第53話 崖っぷち
昭和一九年三月、機動部隊の第三艦隊と水上打撃部隊の第二艦隊が編合、第一機動艦隊が編制された。
そのような中、「祥鳳」艦長の有賀大佐は第三艦隊司令部に出頭していた。
「忙しいところわざわざ済まんな。互いに忙しい身だからな、手短に済まそう」
第一機動艦隊参謀長の古村少将はざっくばらんな態度で有賀大佐を出迎える。
階級こそ違うが二人は海兵同期であり、よく知った仲だった。
「戦局は極めて重大な局面に入った。

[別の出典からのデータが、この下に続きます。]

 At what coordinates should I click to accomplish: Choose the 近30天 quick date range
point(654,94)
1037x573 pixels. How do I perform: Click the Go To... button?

大本営ならびに連合艦隊司令部は早ければ六月、遅くとも八月にはマリアナに米軍が来寇するものと判断している」
古村参謀長の言葉に有賀大佐は小さく首肯し先を促す。
昨春に生起した第二次珊瑚海海戦で帝国海軍はポートモレスビーの攻略こそ成らなかったものの、一方で米空母を一度に五隻も撃沈するという大戦果を挙げた。
このことで、米軍は少なくとも一年は積極的な動きを見せることはないと見積もっていたのだが、しかしその帝国海軍の予想は大きく外れることになった。
第二次珊瑚海海戦から半年と経たないうちに、まず南鳥島が新編なった米機動部隊から空襲を受ける。
また、この時にF6Fヘルキャットと呼ばれる新型戦闘機の存在も確認されている。
米軍の反攻は多方面にわたり、北はアリューシャンから南はギルバート諸島にまで至った。
日本軍守備隊は奮闘するも、物量に勝る米軍の力押しには抗しえなかった。
兵力不足に悩む日本軍はマーシャルならびにガダルカナルから兵力を引き揚げ戦線縮小を図る。
反撃密度を上げ、米軍の来寇に備えるためだ。
だがしかし、その日本軍の努力を嘲笑うかのように米機動部隊は西太平洋を跳梁、先月にはついにその触手をトラック島にまで伸ばし、空襲と艦砲射撃によって同地は事実上その価値と戦力を喪失した。
「次に米軍がどこに来るのかを軍令部ならびに連合艦隊司令部は敵信傍受などによってほぼ正確につかんだ。連中はマリアナに来る。先ほども言った通り、時期は早ければ六月、遅くとも八月以降になることはまず無いはずだ」
自信ありげな古村参謀長に有賀艦長は端的に問う。
「それで、『祥鳳』の役どころは?」
有賀艦長が知る限り、米軍が取り得る選択肢は豊富なはずだった。
マリアナではなくパラオを攻めてもいいし、あるいは戦力がガタ落ちした今のトラック島であれば攻略も容易にやってのけるはずだ。
だが、軍令部や連合艦隊司令部の俊英たちは米軍はマリアナに来ると判断している。
一艦長の身では知りえない情報を彼らは掴んでいるのだろう。
ならば、自分は「祥鳳」が求められている役割を知り、その準備に万全を期すだけだ。
「『祥鳳』は『千歳』と『千代田』それに『瑞鳳』とともに一時的に前進部隊、つまりは第二艦隊に臨時編入したうえで水上打撃部隊と行動を共にしてもらう」
「要するに戦艦や重巡に戦闘機の傘を差しかける防空艦としての役割か?」
「『祥鳳』が全戦闘機空母として活動してもらうことは間違いない。だが、それら戦闘機は攻撃兵力としてだ。
先に言っておくべきだったな。
もはや我々は攻めながら守るとか、あるいは守りながら攻めるといった中途半端が許されるような状況にはない。米軍との力の差、特に搭乗員の数と技量の差があまりにも隔絶してしまったからな。だから、我々に許されるのは戦力のすべてを守りに費やすか、あるいは攻めに全力を投じるかの二択だ。そして、我々は攻めることを選択した。
つまりはこちらはノーガードで相手を殴りつける。『祥鳳』と『瑞鳳』それに『千歳』と『千代田』の乗組員には済まないと思っている。だが、米軍に勝つにはこれしかないのだ」
古村参謀長の言うように、帝国海軍と米軍の差は大きく開いてしまった。
米軍は昨年のうちに零戦を上回る戦力を持つ新型戦闘機を投入しており、戦艦についても「ノースカロライナ」級や「サウスダコタ」級を上回る大型艦が存在することをトラック島空襲の際に確認している。
米潜水艦による被害も昨年後半から激増し、商船だけでなく護衛の艦艇までが毎日のように失われているという。
古村参謀長の説明を受けて有賀艦長は改めて思い知らされる。
第二次珊瑚海海戦から一年と経っていないのにもかかわらず、帝国海軍はここまで追い込まれてしまったのだと。